Questa cinta fortificata lasciava ancora fuori il gran monastero benedettino di San Zeno e i monasteri minori di Santo Spirito e della SS. Trinità, insieme con il borgo di Ognissanti. Per proteggere queste antemurali cittadine, importanti militarmente e non meno economicamente, a circa 800 metri a sud della ricordata doppia muraglia, Ezzelino fece costruire una serie compatta di fortificazioni difensive, del tipo chiamato "fratte": fossati con palizzate e piccole torri per la guardia lungo tutto il tracciato. In quest’ulteriore linea di difesa Ezzelino anticipa il percorso che seguiranno le successive Mura Scaligere, anche in questo dimostrando la centralità veronese della sua politica e la continuità della stessa oltre la sua scomparsa.

Di questo tipo di difesa, conosciuto e usato anche dai Romani, resta il ricordo nell'odierno toponimo di "via Fratta", che attraversava Borgo di Fratta, limitrofo del Borgo Ferraboi, sul lato orientale di Corso Cavour. Altre "fratte" Ezzelino fece costruire anche ad est della città, a difesa di altre chiese e monasteri, antichi ma fuori della recinzione: il monastero dei Santi Nazaro e Celso e le chiese di San Vitale e di San Paolo in Campo Marzo: Campo nel quale si teneva un mercato che assumeva sempre maggior rilevanza, e che andava quindi protetto e munito.

Ancora un altro sistema di "fratte" venne alla fine alzato a protezione del più recente monastero di San Giorgio in Braida e del borgo che stava sorgendo intorno ad esso e intorno a quell'importante abbeveratoio e fontana più volte ricordata e protetta nelle Poste degli Statuti cittadini, lungo l'antica via Claudia Augusta.

Nel sistema di questa cinta di difesa è pensabile che Ezzelino abbia sfruttato le porte già esistenti, magari rinforzandole, soprattutto la porta che usciva dalla Bra’ (i futuri doppi Portoni della Bra’, per ora uno solo), che acquista maggiore importanza; per cui restano ancora sostanzialmente quattro gli ingressi in città, lungo le antiche vie Postumia e Gallica, che confluiscono alla Porta San Zeno e alla apertura della "fratta" al Borgo di San Zeno, e lungo l'antica via Claudia Augusta che ora entra in città alla porta del Ponte Rofiolo e ne esce, passato l'Adige, alle "fratte" del Borgo di San Giorgio. E' interessante ricordare che all'interno di questa cinta muraria vivevano ai tempi di Ezzelino circa quarantamila persone (il numero lo si ricava con buona approssimazione di stima da un giuramento del 1254), suddivise in cinque quartieri, quattro sulla destra e uno sulla sinistra dell'Adige.

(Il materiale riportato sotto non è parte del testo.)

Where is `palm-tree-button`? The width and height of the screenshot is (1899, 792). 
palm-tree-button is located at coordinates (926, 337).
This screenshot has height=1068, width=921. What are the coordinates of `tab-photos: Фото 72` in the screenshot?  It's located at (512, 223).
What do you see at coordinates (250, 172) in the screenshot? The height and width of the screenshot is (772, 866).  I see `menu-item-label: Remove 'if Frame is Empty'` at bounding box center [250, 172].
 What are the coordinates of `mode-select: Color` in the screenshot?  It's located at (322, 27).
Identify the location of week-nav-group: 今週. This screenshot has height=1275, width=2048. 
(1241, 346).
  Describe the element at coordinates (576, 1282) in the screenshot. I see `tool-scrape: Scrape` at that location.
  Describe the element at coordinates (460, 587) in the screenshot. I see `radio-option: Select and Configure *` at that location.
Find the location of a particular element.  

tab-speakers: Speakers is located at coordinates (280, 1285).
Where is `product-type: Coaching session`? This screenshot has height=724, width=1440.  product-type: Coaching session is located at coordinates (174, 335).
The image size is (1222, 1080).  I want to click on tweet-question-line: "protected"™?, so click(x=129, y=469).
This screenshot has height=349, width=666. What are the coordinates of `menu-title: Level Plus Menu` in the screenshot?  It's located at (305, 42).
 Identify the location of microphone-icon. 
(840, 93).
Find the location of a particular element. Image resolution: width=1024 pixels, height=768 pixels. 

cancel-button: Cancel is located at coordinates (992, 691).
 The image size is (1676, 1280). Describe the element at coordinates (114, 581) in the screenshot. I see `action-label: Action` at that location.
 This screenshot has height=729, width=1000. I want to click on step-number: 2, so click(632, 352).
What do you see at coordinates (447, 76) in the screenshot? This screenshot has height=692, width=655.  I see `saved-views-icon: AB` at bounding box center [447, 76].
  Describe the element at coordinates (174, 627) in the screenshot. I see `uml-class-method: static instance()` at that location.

Il Quartiere Maggiore, a ridosso del doppio muro, comprendente l'Arena; il Quartiere dei Capitani ad occidente del Decumano Massimo (forse così chiamato perché in esso abitava questa classe della media feudalità così importante per la nascita e lo sviluppo del Comune); il Quartiere della Chiavica (il termine è collaterale a "clovaca", "cloaca") a sud-est del foro, luogo residenziale dei Signori e delle famiglie più ricche. Ezzelino, invece, abitava nel Quartiere del Ferro, nel quale si trovavano i possedimenti del Vescovo e del Capitolo; e infine il Quartiere del Castello sulla sinistra del fiume.

Ogni quartiere era suddiviso in "guaite" o "waite", organismi d'origine longobarda con funzioni civili e militari (la difesa, in tutti i sensi, delle mura e delle porte) e in parrocchie, che non sempre collimano con le "guaite" e che, proprio in questo torno di anni ezzeliniani, assumono quella consistenza giuridico-economica, che sarà definita in seguito in modo sempre più preciso e mantenuta praticamente intatta e inalterata fino a Napoleone.